Far worse than the long hours and the high pressure of the job are the often-ignored safety guidelines and regulations. In the Guardian’s article, Cummings explains that injuries are common. She had recently almost lost her hand because of a pin sticking out of the conveyor belt, a carrier system used in the Amazon warehouses. The warehouse also drops packages from a chute that are either too large for the conveyor belt which they land on or are improperly packed. Employees have also been injured by the contents bursting out of packages. Cummings testifies that managers often ignore her disability accommodations that are required by law and are recommended by her mobility counsellor for her impaired vision. The only accommodations that Amazon underwent were painting safety lines in bright colours in the warehouse and putting safety tape on the stairways, an accommodation so simple it would take little to no time and cost barely anything. What’s even more irksome is that her managers consistently try to schedule her in departments unfit and unsafe for her. Two order pickers, unnamed by the journalist out of fear of the company’s response, have shared experiences with Cummings. One claimed that their manager ignored his health restrictions after a foot surgery causing them knee pain. The worker had to take time off to heal. The other order picker suffers from chronic back and knee pains. They are often forced to use paid time off for rest and recovery. An Amazon spokesperson responded to all accusations of unsafety in their warehouse, his statement says that the rate of injuries of company staff is high because Amazon is in fact more transparent than other companies with the number of injuries reported, which is probably why employees felt a need to testify about unsafe and grueling work environments.

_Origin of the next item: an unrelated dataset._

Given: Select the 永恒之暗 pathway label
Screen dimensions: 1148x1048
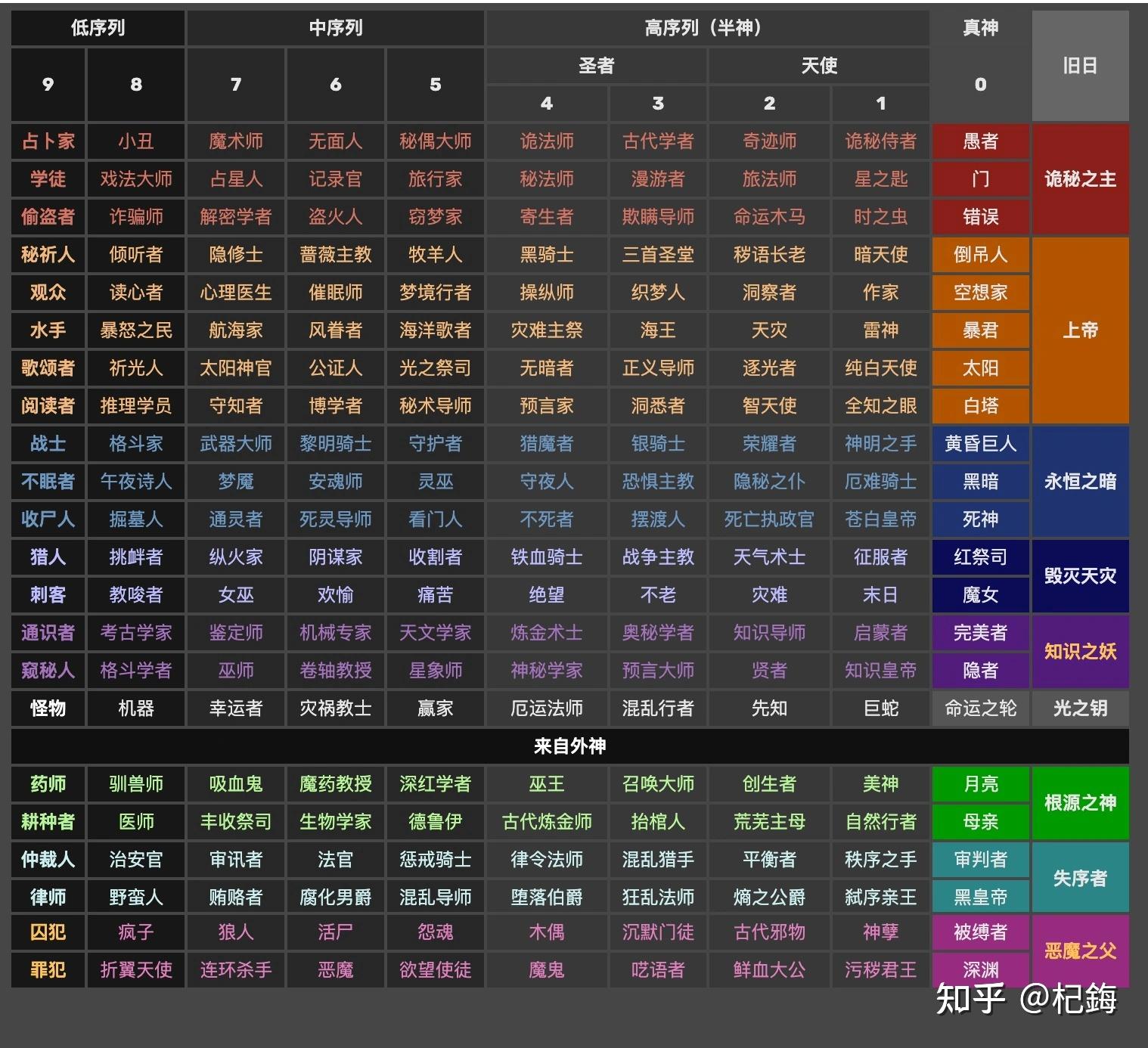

These examples are from New York, but the situation in our local warehouses also leave much to be desired. In Montreal, immigrants often have few employment opportunities because of language barriers. Thus, they are often obligated out of necessity to get hired in warehouse jobs through temporary placement agencies, meaning they are not assured long-term employment. In the 2019 report by the Immigrant Workers Center, 40% of the temporary warehouse workers did not receive proper safety nor health training and 42.9% weren’t supplied with adequate safety equipment. In a Montreal Dollarama warehouse, safety practices were sacrificed to push productivity leading to several accidents involving heavy packages plummeting from upper storage rooms, all for the company to have Christmas decorations in store the day after Halloween.

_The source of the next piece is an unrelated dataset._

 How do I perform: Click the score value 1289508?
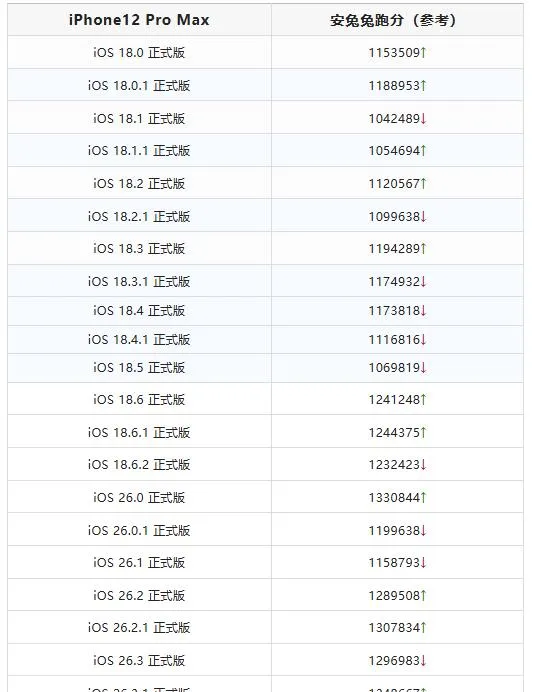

In the interest of not contributing to these conditions, here are some alternative gifts ideas for this holiday season. You can commission Dawson students who are also local artists like @satin.stiches on Instagram who makes clothes, stuffed toys and hats or @dumb.blondebeads who makes stylish accessories. Local artists often sell their products on Etsy, too. Experiences such as concert tickets, Carousel rides, dinner dates or sports games make meaningful gifts as well as memorable experiences. You can also order from ethical fair-trade companies. Lastly, if you are out of money, craft something yourself! Remember, the best gifts come from the heart, not from the hands of an underpaid and neglected warehouse worker.